L’ampleur du saccage de Kaoutar Harchi

9782330048648
Chronique d’Abigail

Après une première publication dans la littérature de jeunesse avec Zone Cinglée, Katouar Harchi publiait L’ampleur du saccage, récit dont la brièveté n’a d’égale que la densité du propos.
La jeune, et talentueuse, écrivaine distille et infuse dans tout son roman, dés les premières lignes, une atmosphère délétère, une grisaille expressionniste qui parait relever autant de l’onirisme que du réel. L’ancrage dans ce dernier demeure toujours ambivalent. Car, dans tout ce qui est dit là, la matière appartient autant au fantasme qu’au conscient.
Le décor, stylisé, presque abstrait, est celui d’une banlieue à Paris et des alentours d’Alger. Il prend forme sous un jour désolé, d’une façon symbolique, en touches d’éléments à la fois vagues et fonctionnels. Une espèce de chaos apparent reflète le conflit intérieur et le caractère mutique des personnages.  Cela ressemble à un paysage flou, au sortir d’un cauchemar dont on tente de se souvenir dans son intégralité.
Dans ces sortes de no man’s land incolores, évoluent des êtres fantomatiques, des cohortes d’hommes soumis au travail, allusion à ces travailleurs immigrés parqués dans des campements, réduits à un minimum, minimum de vie, interdits de désirs, dans l’après guerre d’Algérie. Car le fonds historique est là, Histoire qui participe des histoires, ogresse des ces destinées tragiques reliant France et Algérie. Cette violence sous jacente, cette tension culmine dans une scène de mariage où l’organique, le sang, les viscères forment un holocauste de violence au sein d’un paysage désertique.

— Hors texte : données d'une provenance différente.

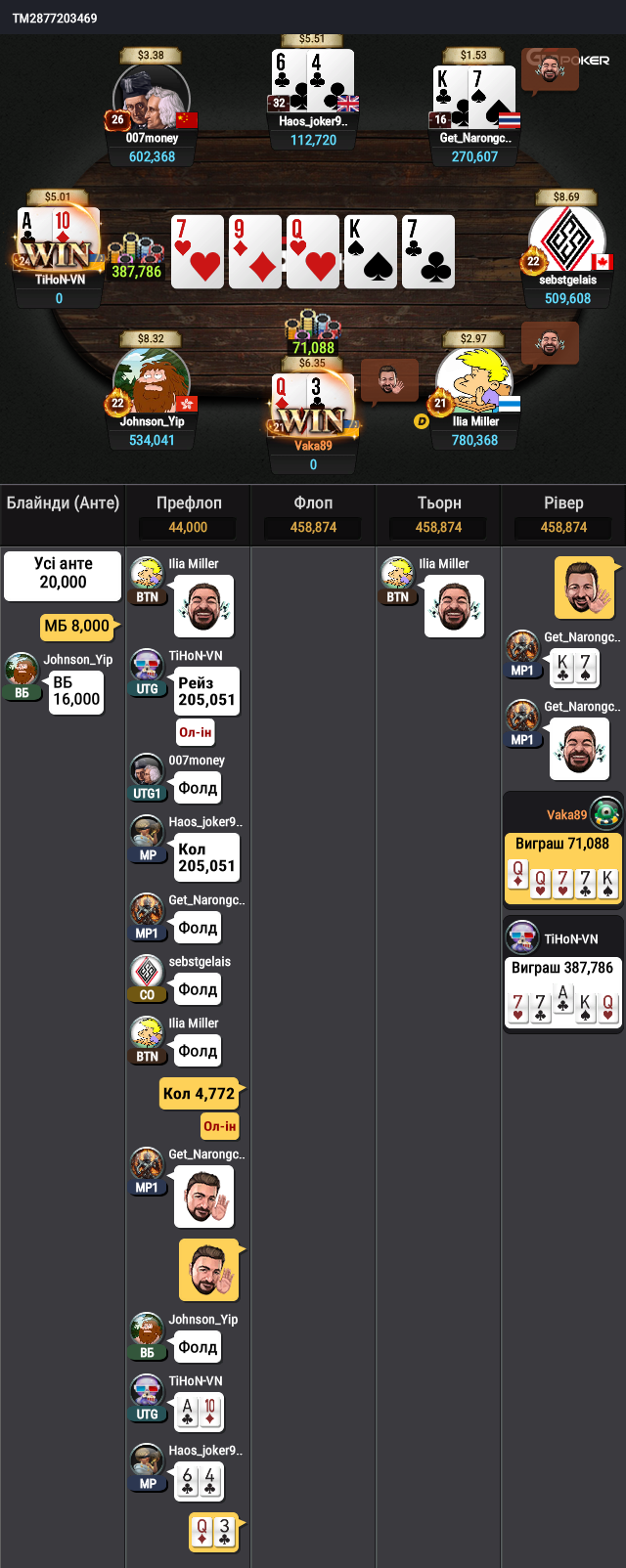Click Johnson_Yip player avatar at table
This screenshot has height=1568, width=626.
pos(152,380)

Avec une économie de moyens,  la tragédie se met en place; les protagonistes sont autant dotés  d’un destin qui leur est propre, que chargés de représenter un engrenage de l’inéluctable, de l’écrasement d’une violence sourde, à la fois structurante et aliénante. Un lien terrible lie les quatre personnages masculins, génération des fils et des pères, les attache…
Ainsi, Arezki l’errant vit enfermé dans le silence de l’homme qui l’élève, Si Larbi.  La génération des pères partage avec celle des fils un point commun; l’interdiction de l’accès au corps des femmes. Celles-ci, d’ailleurs, sont absentes. A l’exception des mères… Elles n’existent que nommées en termes crus, de désirs frustrés, de violence.
Ces femmes appartiennent aux anciens; impossible de ne pas penser à la Horde de Sigmund Freud, qui fonde le tabou de l’inceste. Les fils sont donc interdits de sexualité. Les hommes célibataires convoitent une femme fantasmée, accessible, vénale ou qui se rit de leur virilité défaillante.
Cette frustration institutionnalisée est à l’origine du geste fatal d’Arezki qui viole et tue. Dans une répétition inconsciente. Ce geste engendre un voyage vers une autre terre, celles des origines, l’Algérie. Vers une autre mémoire, tue, secrète, vers l’événement fondateur, le saccage originel. Le péché premier.  La figure de Nour, la lumière, représente l’alpha et l’omega, la Mère, la Femme, la convoitée, l’origine du monde. La chair féminine saccagée, un sacrifice en partage à la horde des hommes frustrés par leurs pairs.
Nour, la mère de Si Larbi, est à l’origine et à la fin du récit. En sa présence se dénoue un terrible secret, une parole, des mots pour révéler l’obscène, l’innommable, l’interdit. Une vérité à laquelle Arezki ne peut faire face sans affronter la folie, qui conduit le sang du père-frère à retourner à la terre.
Dans ce dépouillement d’un décor de tragédie, dans ce face à face de quatre hommes et d’une femme, la vérité foudroie, elle ne peut se regarder en face.
Ce récit à la poésie crépusculaire s’achève sur les propos d’Arezki. Avec talent, la jeune auteure aborde le tabou de la sexualité masculine objet de contrôle et de répression. Elle mêle filiation, inceste, secret et culture pour en faire une mécanique brève et implacable.